Excerpted records START

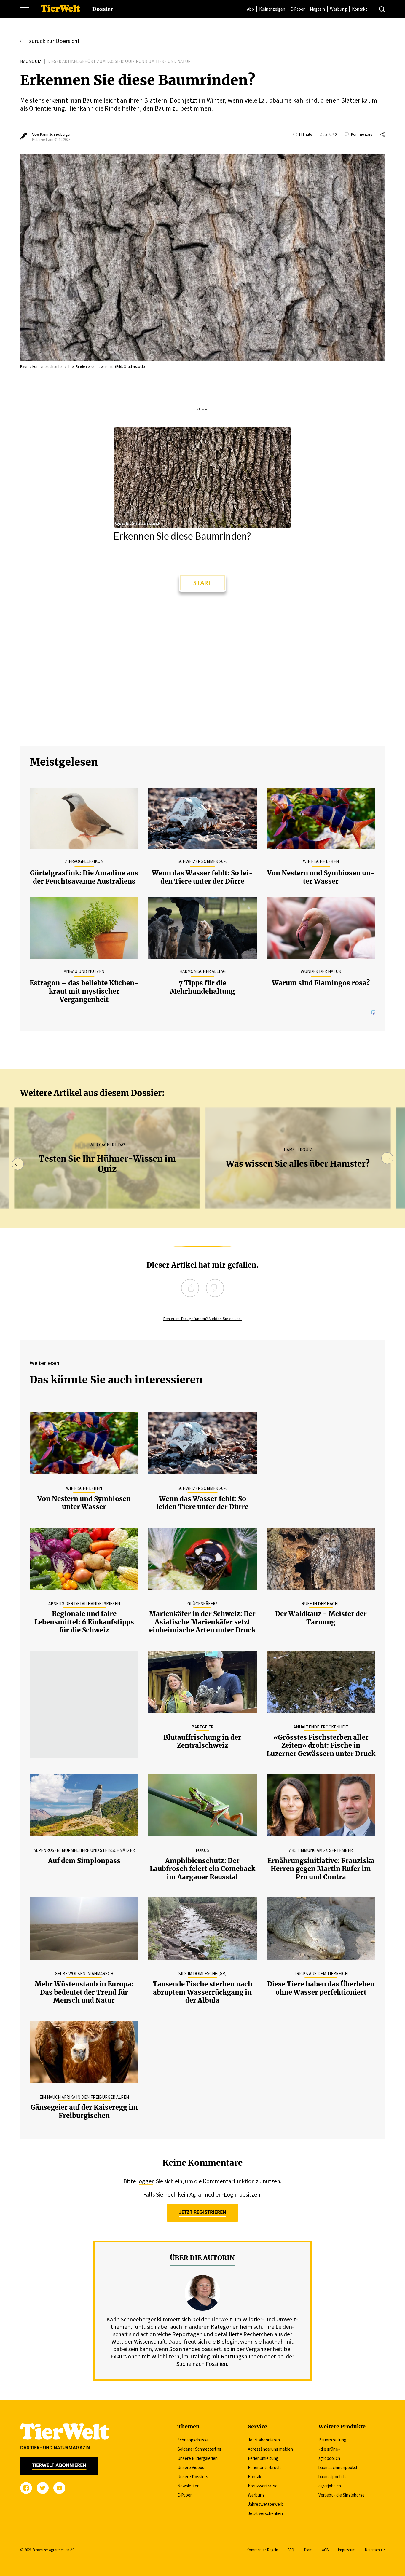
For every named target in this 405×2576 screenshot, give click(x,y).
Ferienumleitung (263, 2458)
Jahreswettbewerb (266, 2504)
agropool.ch (329, 2458)
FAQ (291, 2549)
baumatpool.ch (332, 2476)
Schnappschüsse (193, 2440)
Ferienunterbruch (264, 2467)
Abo (250, 9)
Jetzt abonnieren (264, 2440)
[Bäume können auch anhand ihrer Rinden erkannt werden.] (202, 258)
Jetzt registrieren (202, 2212)
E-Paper (297, 9)
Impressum (346, 2549)
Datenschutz (375, 2549)
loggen (146, 2181)
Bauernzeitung (332, 2440)
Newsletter (188, 2486)
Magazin (317, 9)
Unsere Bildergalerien (197, 2458)
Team (308, 2549)
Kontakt (359, 9)
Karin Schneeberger (55, 134)
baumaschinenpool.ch (338, 2467)
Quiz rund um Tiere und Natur (158, 61)
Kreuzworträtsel (263, 2486)
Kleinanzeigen (272, 9)
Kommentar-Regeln (262, 2549)
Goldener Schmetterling (199, 2449)
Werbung (338, 9)
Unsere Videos (190, 2467)
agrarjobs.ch (329, 2486)
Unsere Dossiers (192, 2476)
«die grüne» (329, 2449)
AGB (325, 2549)
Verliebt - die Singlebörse (341, 2495)
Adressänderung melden (270, 2449)
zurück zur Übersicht (54, 40)
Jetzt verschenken (265, 2513)
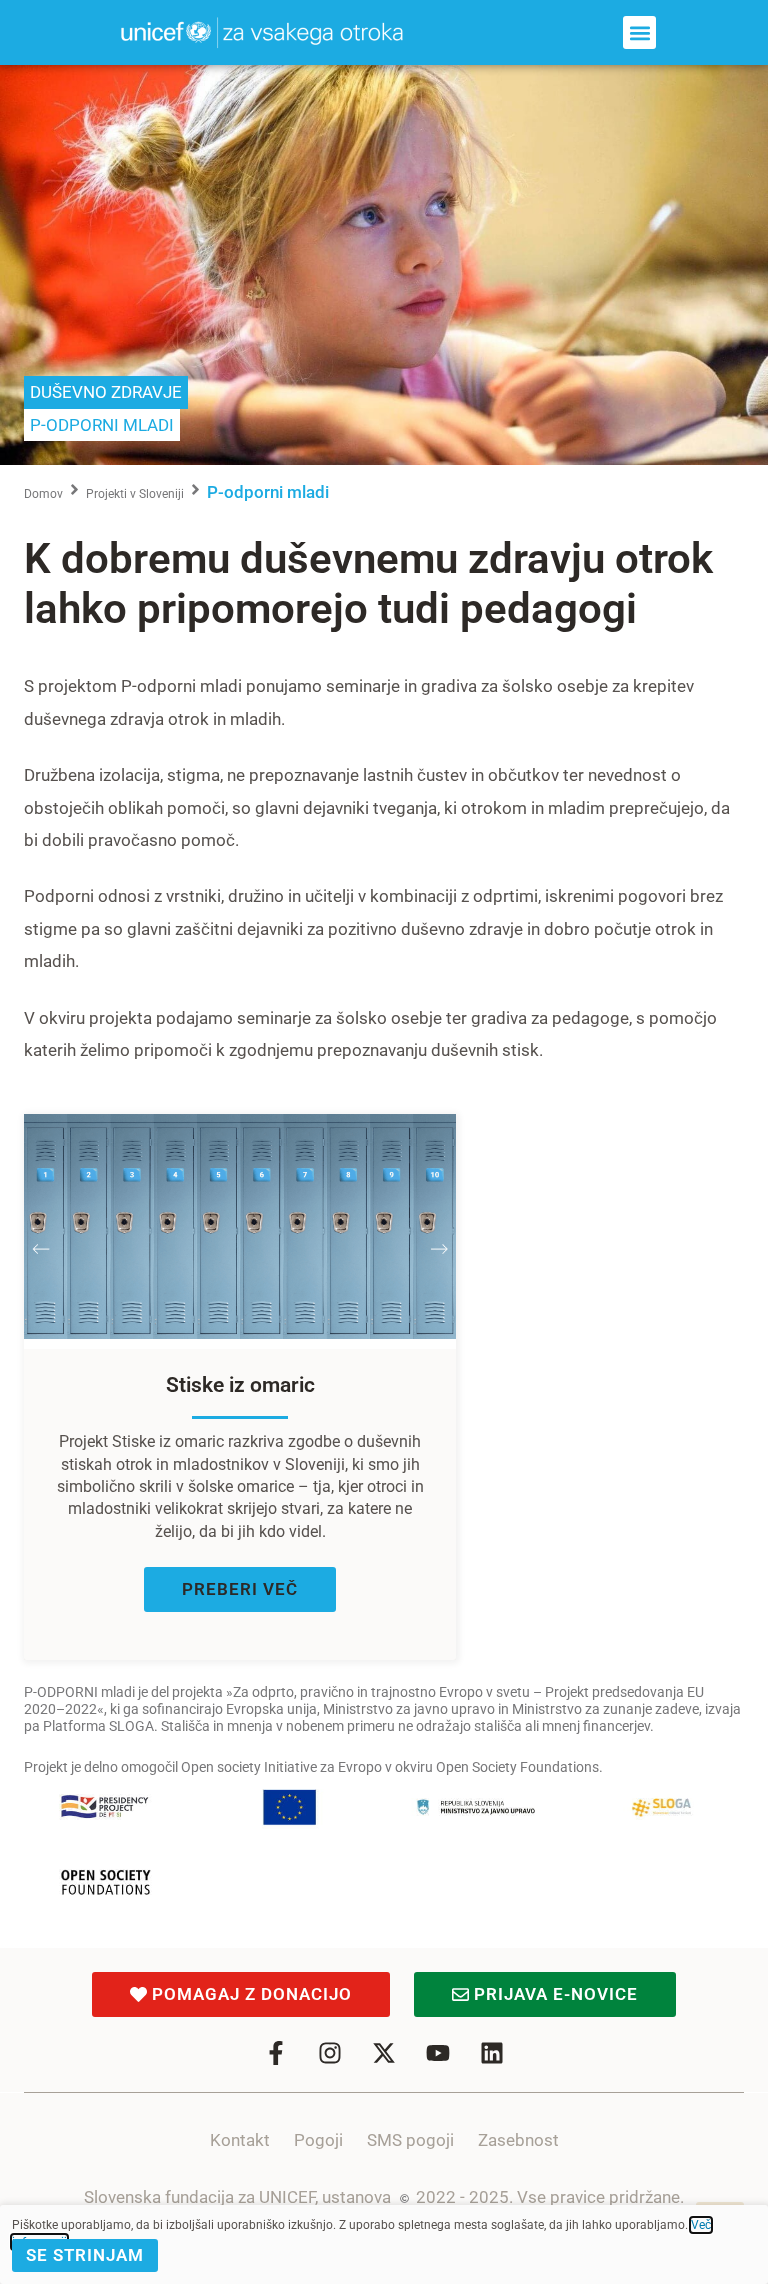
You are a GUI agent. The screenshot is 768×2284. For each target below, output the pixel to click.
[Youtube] (438, 2053)
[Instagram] (330, 2053)
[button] (639, 32)
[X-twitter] (384, 2053)
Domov (43, 494)
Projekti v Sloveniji (135, 494)
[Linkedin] (492, 2053)
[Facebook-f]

Excerpted records END

### Exercise
Scan the material for the string "target". Copy each line where it appears.

### Task response
For every named target in this 405×2576 screenshot, give click(x,y).
You are a GUI agent. The screenshot is 768×2284. For each target below, output the pixel to click.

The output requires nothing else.